Dallas A homesick shipping clerk had himself shipped from New York to Dallas in an airline cargo crate, startling his parents -- and a deliveryman -- when he broke out of the box outside their home.
Charles D. McKinley, 25, was arrested and jailed on unrelated bad-check and traffic charges after his overnight odyssey. Federal officials are considering additional charges of stowing away on a plane.
"My husband asked him, 'Man, what are you doing in this crate?' He said he was coming home," McKinley's mother told KDFW-TV in Dallas.
Federal officials want to know how the stowaway bypassed airport security.
McKinley told KXAS-TV in Dallas that he made the trip because he was homesick and a friend thought he could save money by flying as cargo.
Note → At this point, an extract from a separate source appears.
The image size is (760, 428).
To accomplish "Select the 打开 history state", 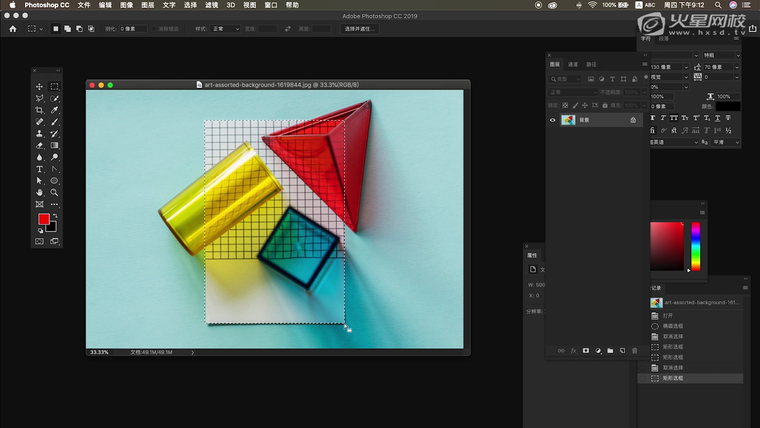I will pyautogui.click(x=666, y=315).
McKinley said he took no food or water on the 15-hour journey.
Before setting out, McKinley filled out shipping instructions saying the crate held a computer and clothes. Authorities believe he had help from at least one co-worker in New York when he loaded himself in the box.
The box was taken by truck from New York's Kennedy Airport to New Jersey. Then it was loaded onto a pressurized, heated cargo plane operated by Kitty Hawk Cargo. It flew from Newark, N.J., to Niagara Falls, N.Y., then to the carrier's hub in Fort Wayne, Ind., and on to Dallas, the FBI said.
On Saturday, Billy Ray Thomas, a driver for Pilot Air Freight, picked up the crate at Dallas-Fort Worth Airport and delivered it to McKinley's parents' home in suburban De Soto.
Then McKinley broke the box open and crawled out, said police Lt. Brian Windham. The delivery driver called police.
De Soto police said the crate measured 42 by 36 by 15 inches. McKinley stands 5-foot-8 and weighs 170 pounds, authorities said.
His box was carried in the pressurized, heated cabins, but could just as easily have been placed in the lower, unpressurized holds, said Richard G. Phillips, chief executive of Pilot Air Freight.
"He could easily have died," Phillips said.
The freight cost -- billed to McKinley's employer -- was $550. At that rate, "he could have flown first-class," Phillips said.
"We're not aware this has happened previously, so obviously it's something we are investigating aggressively," federal Transportation Security Administration spokeswoman Suzanne Luber said.
Air cargo receives less federal security attention than passenger planes, in part because of its sheer volume, and critics have suggested that terrorists could use cargo flights as weapons.
Other than the federal statute, Dist. Atty. Bill Hill said he could not cite any law that McKinley broke.
"He violated the law of stupidity if nothing else," Hill said.